SELECTION:
Jump to content
 
  • entries
    14
  • comments
    40
  • views
    9,096

Twin Peaks, or a tale of BR/Sulzer sixteen-wheelers to ride the WR rails...


'CHARD

1,101 views

Don't be fooled, this is a simple summary of Peaks to scale the two summits of the Waverley Route during the seven or so years of their dominance 1962-1968.

 

What we have here is the makings of a database, to which I will return occasionally to finesse and elaborate on the detail.

 

Anyway, Peaks were the staple motive power for the up and down Waverley class 1s, they filled in on secondary services (albeit not as much as many of the published works seem to suggest; that accolade seems more suited to 64B's Class 40s), and they powered many of the legendary car trains after steam's retreat. I have yet to do a depot by depot analysis to compare LM, E and NER predominance. I am ignoring D1-10 from this exercise, apart from trial of D7 and D10, they did not feature on the line.

OBJECTIVE A:
Answer these questions using the post on Peaks on the Waverley Route:
(i) Which years of Peak dominance does the summary cover?
(ii) Which depot's Class 40s does the post say better deserve the accolade for filling in on secondary services?
(iii) Which range of locomotives does the post leave out of the exercise?
OBJECTIVE B:
Reproduce the stretch of the post on Peaks on the Waverley Route from "1,101 views" through "on the line.".
OBJECTIVE C:
Carry on the post on Peaks on the Waverley Route from where it stops.

RAW DATA:
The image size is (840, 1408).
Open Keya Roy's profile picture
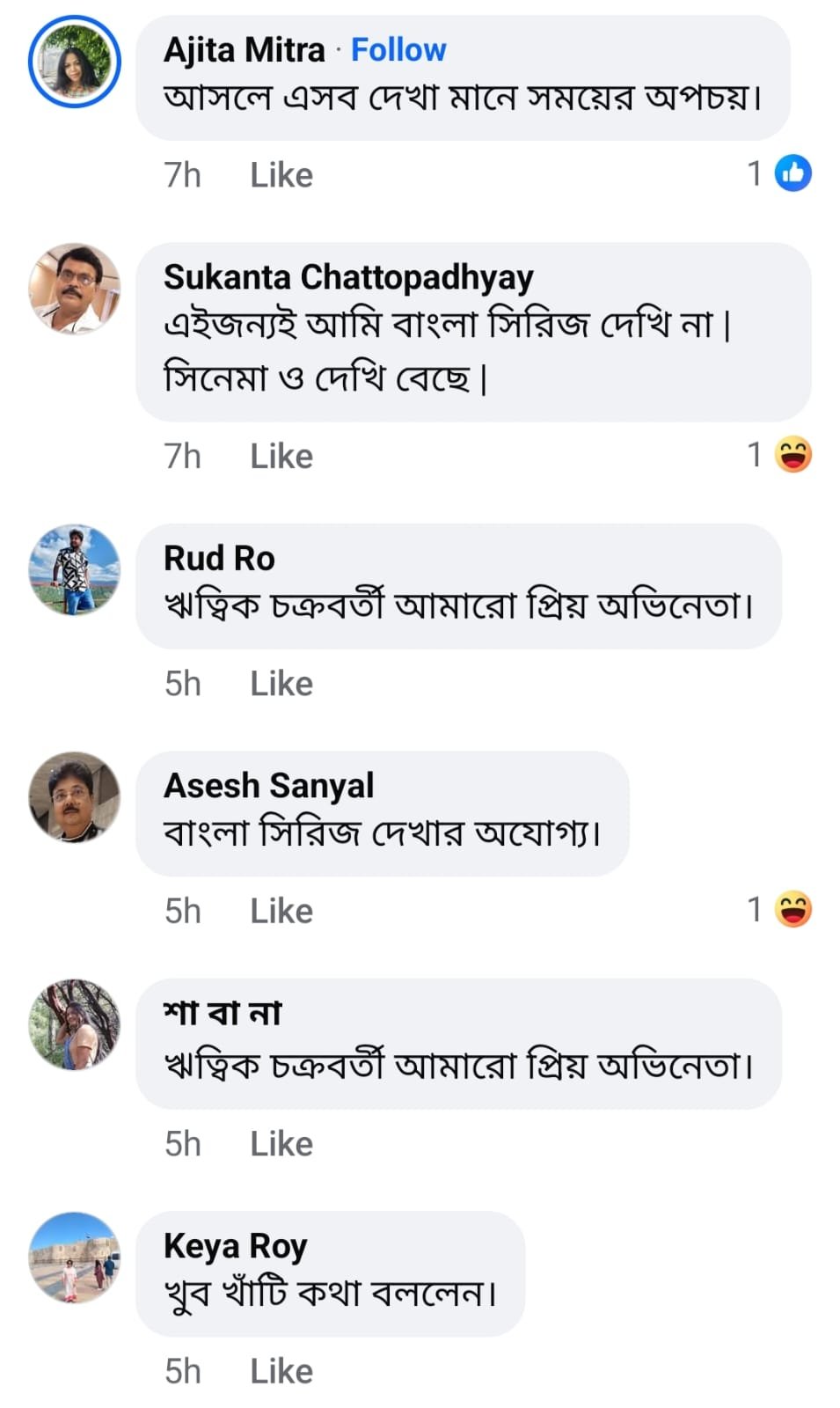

EXPECTED OUTPUT A:
(i) 1962-1968
(ii) 64B
(iii) D1-10

EXPECTED OUTPUT B:
1,101 views

Don't be fooled, this is a simple summary of Peaks to scale the two summits of the Waverley Route during the seven or so years of their dominance 1962-1968.

 

What we have here is the makings of a database, to which I will return occasionally to finesse and elaborate on the detail.

 

Anyway, Peaks were the staple motive power for the up and down Waverley class 1s, they filled in on secondary services (albeit not as much as many of the published works seem to suggest; that accolade seems more suited to 64B's Class 40s), and they powered many of the legendary car trains after steam's retreat. I have yet to do a depot by depot analysis to compare LM, E and NER predominance. I am ignoring D1-10 from this exercise, apart from trial of D7 and D10, they did not feature on the line.

EXPECTED OUTPUT C:
 

Peaks are both a livery and nose-end-detail minefield for followers, and bearing in mind the Waverley closed in January '69, the class was in the midst of a huge transition in both respects at this time, with split-box specimens being rebuilt with single centre boxes.

 

Any class member to have traversed the WR (of the 140 that are thought to) can be assumed to have had opportunity to do so in original as built GSYP livery. The same cannot be said of any other livery without dated photographic data, or signal-box register evidence coupled with works repaint records.

 

Here, however, is the quick and dirty.

 

Split-box with doors D11-15, rebuilt with centre headcode.

Said to be common, regular performers on the WR, these do feature regularly in photographs. 12, 13 and 14 all wore eGSYP (economy green) before, presumably, going into works and emerging with the single centre headcode box mod applied to all of 11-18. 16 also wore eGSYP. Of this group, some photos exist of specific locos' use on the Waverley in split-box AND centre-headcode configuration.

 

Split-box no doors D16-30, D68-107 (16-18, 21, 82, 85, 86, 90, 91, 94, 106 rebuilt with centre-headcode).

All of 16-30 and a majority of the later batch worked the Waverley.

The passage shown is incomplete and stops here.